"Wait, Cheryl, I'm confused. What were the First and Second Rights?"
"What on earth are you talking about, Archie?"
"If this was the Third Right in Germany. What were the first two?"
"What? Good god, Archie. Reich. It was the Third Reich."
"Oh, I thought Mr Dullard was saying right."
"He clearly wasn't, but regardless it's written both in your textbook and on the board."
Cheryl rolled her eyes as she flipped the page in her book deftly with one hand, glancing sideways at Archie as he sat with his long legs strewn haphazardly beneath the small desk they were sharing, his chair dragged awkwardly close to hers from across the room.
Mr Dullard had not quite given up on life it seemed, but had clearly given up on teaching - at least for today - as he stood at the back of the classroom gazing longingly out of an open window at the sunshine, a pencil perched delicately balanced, close to his mouth, between his first and middle finger. No doubt he was wishing to be basking in the rays, reading a good book and smoking a cigarette. Or at least smoking something. He'd allocated partner work for the period with a dismissive wave of his hand, instructing them to sit and work on pages 34 through to 40. Cheryl had read them 2 months ago and was hoping to be able to choose Toni as her partner and sit and stare at her face for 45 minutes, but, alas, fate had reared its ugly head and whispered over Dullard's shoulder to convince him to allocate the pairs himself.
So, she was stuck here with Archie Andrews.
She watched, with a mild interest akin to someone peering in at the gorilla enclosure at the zoo, as he frowned, crossing out his sentence messily in his book before glancing across the room. His expression seemed to soften slowly, his handsome mouth pressing into a concerned line as he moved his head closer to Cheryl's.
"Toni's face seems like it's healing up pretty well." He murmured softly, nodding to the girl adjacent to them, "That's good."
Cheryl swallowed, glancing down at her page.
We coulda fuckin' died.
"Yes. She knows how to take care of herself very well."
She picked up her pen to write an asinine note onto her page distractedly.
Archie paused, watching her.
"I know you probably don't want to talk about it."
Cheryl scoffed.
"Finally, Archie. Showing some insight I see."
She hadn't meant to snap at him, she was supposed to be in control of the poisonous side of her tongue these days. But the flashes of blood and cuts and winces and hisses and waking up to red stains on the pillow and watching Toni hold back tears as she cleaned her cuts was gripping tightly at her stomach and making it hard to breathe.
It had been just over a week since that awful night and Cheryl was hoping that her memory of it would fade easily along with Toni's injuries themselves.
She lifted her head to look at Toni, a smile drifting onto her face.
She was healing well, thank god. Cheryl had made sure to press a soft kiss to each of her wounds every morning before school, ghosting her fingertips lightly over the scabs on her face, knowing they'd leave scars and realising, finally, that that was where all the others she'd noticed on her little body must have come from.
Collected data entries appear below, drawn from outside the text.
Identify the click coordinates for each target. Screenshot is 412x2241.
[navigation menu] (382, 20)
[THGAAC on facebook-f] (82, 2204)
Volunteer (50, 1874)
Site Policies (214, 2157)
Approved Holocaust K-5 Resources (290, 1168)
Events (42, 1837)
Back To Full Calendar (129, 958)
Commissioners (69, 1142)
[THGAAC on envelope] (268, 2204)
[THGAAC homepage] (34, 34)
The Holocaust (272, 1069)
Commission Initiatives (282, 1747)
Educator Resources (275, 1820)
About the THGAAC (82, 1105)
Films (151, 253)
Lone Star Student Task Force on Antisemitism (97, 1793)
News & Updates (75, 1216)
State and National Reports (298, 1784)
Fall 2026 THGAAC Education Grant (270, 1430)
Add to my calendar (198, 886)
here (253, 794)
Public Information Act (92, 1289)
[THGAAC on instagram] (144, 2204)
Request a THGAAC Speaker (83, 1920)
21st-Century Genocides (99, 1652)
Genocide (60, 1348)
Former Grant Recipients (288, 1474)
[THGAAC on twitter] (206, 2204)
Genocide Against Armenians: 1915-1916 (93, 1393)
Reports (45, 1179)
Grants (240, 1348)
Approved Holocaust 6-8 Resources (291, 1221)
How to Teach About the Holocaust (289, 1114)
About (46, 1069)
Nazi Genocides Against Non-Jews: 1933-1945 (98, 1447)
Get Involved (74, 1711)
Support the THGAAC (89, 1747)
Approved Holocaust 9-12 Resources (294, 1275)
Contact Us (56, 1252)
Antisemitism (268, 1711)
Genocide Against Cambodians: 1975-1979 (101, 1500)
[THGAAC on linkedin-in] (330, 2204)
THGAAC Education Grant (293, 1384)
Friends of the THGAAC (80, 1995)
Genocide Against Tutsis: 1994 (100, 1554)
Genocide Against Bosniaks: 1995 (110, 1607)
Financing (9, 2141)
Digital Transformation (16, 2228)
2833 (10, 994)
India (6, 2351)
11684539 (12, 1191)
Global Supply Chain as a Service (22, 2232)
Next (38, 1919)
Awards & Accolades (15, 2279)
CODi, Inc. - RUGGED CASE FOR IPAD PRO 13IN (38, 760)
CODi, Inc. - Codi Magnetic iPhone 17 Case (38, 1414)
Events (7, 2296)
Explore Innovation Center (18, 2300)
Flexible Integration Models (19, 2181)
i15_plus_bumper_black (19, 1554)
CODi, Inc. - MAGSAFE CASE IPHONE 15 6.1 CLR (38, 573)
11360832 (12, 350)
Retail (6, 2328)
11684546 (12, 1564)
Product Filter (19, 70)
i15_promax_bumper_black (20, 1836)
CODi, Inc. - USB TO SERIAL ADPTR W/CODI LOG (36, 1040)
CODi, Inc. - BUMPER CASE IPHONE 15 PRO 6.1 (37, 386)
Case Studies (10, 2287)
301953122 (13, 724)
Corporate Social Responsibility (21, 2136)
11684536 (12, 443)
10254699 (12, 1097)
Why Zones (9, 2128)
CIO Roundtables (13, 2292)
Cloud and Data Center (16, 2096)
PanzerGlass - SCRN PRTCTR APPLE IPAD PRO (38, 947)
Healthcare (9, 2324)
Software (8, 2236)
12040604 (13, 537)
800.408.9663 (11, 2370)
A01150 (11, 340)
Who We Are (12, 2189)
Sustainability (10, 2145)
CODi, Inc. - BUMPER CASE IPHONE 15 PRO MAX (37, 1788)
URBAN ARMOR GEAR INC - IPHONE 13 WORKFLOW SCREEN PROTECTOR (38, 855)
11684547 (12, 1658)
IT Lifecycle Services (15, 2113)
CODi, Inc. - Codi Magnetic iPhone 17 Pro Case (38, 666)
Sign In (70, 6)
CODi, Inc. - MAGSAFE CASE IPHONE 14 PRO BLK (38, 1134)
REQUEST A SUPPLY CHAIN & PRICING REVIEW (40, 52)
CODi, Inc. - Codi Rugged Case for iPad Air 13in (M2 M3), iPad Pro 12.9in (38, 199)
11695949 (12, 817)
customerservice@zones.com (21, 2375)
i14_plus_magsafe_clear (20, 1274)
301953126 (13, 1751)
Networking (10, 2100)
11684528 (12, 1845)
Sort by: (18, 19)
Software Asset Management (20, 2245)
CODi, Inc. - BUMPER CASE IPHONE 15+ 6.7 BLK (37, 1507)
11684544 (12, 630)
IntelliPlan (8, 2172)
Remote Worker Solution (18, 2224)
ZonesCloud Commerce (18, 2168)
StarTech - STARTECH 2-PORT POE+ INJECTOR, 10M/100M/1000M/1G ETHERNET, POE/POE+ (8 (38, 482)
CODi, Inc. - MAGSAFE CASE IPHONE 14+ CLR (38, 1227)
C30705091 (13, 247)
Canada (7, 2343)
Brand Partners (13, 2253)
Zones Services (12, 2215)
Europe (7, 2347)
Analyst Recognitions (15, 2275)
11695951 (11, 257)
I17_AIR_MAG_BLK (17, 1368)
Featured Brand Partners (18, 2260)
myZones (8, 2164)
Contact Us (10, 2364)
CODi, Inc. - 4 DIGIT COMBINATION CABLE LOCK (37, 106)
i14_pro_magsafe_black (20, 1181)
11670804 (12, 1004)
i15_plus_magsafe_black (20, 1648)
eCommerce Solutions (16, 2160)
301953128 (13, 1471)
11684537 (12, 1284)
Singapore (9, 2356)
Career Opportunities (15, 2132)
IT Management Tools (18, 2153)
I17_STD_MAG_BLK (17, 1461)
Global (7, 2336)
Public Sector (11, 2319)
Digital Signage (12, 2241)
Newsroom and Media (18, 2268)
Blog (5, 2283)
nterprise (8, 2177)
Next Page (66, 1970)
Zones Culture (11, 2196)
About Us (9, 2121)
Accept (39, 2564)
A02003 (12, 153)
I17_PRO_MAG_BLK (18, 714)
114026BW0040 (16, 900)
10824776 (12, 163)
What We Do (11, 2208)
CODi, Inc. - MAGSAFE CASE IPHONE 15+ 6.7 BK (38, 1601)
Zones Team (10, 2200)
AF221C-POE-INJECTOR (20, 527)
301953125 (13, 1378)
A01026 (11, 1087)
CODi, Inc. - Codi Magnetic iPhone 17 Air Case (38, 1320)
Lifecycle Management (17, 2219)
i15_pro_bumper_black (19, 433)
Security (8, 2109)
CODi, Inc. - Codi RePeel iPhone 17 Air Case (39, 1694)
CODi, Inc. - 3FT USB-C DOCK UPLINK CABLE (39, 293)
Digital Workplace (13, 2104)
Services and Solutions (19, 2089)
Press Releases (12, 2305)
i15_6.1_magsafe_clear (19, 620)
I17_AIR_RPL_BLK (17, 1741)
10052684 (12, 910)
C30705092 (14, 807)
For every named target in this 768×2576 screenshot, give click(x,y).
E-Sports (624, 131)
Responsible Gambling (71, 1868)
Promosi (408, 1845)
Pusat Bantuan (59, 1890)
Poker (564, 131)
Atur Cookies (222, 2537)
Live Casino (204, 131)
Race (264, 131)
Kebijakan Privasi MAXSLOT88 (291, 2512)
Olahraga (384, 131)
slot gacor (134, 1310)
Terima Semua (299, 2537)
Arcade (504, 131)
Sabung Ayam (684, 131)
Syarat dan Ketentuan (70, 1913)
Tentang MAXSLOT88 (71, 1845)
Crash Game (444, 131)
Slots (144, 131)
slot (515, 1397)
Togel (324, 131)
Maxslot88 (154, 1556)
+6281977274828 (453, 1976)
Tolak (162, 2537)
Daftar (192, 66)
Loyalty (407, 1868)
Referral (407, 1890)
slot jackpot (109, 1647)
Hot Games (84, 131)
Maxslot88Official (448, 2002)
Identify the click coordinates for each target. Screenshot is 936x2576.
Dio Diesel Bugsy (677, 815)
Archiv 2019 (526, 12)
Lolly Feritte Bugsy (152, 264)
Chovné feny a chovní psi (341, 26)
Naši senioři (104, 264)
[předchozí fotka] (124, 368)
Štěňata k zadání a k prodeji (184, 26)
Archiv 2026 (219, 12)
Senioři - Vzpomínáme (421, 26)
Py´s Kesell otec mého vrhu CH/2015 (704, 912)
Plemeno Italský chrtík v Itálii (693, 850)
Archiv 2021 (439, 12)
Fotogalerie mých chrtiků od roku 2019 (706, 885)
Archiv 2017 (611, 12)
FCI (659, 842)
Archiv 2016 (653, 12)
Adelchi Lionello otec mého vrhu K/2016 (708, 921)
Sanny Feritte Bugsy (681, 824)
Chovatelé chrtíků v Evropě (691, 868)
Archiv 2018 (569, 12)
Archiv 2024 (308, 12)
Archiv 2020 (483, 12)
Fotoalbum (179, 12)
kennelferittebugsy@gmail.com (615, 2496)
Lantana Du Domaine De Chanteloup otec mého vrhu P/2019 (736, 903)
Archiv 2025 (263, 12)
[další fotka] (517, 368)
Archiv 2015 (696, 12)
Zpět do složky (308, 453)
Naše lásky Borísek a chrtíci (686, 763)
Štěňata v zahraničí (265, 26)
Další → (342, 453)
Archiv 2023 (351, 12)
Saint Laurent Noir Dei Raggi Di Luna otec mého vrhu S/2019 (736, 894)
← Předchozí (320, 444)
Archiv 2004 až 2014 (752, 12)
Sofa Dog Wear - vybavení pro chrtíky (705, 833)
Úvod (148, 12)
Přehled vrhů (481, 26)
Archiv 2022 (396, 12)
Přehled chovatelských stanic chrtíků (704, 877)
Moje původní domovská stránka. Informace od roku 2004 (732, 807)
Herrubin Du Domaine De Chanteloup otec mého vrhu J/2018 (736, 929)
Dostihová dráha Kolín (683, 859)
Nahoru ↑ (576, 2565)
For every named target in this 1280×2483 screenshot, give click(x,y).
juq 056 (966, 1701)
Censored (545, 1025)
She'd insisted that Toni cover at least the bruises with makeup. They sat patchily over her skin like sickening, yellowing pools of poison seeping out across her face and darkening the skin under her left eye. If only for the fact that Cheryl wouldn't have to look at them. But Toni had refused. She wore her wounds with the same pride as she did her leather jacket, covering them would be admitting shame. Plus, as she'd rightly pointed out to Cheryl, with Sweetpea, Fangs, Jughead and the other Serpents at the school all carrying beaten faces, there was no need. Everyone knew something had gone down.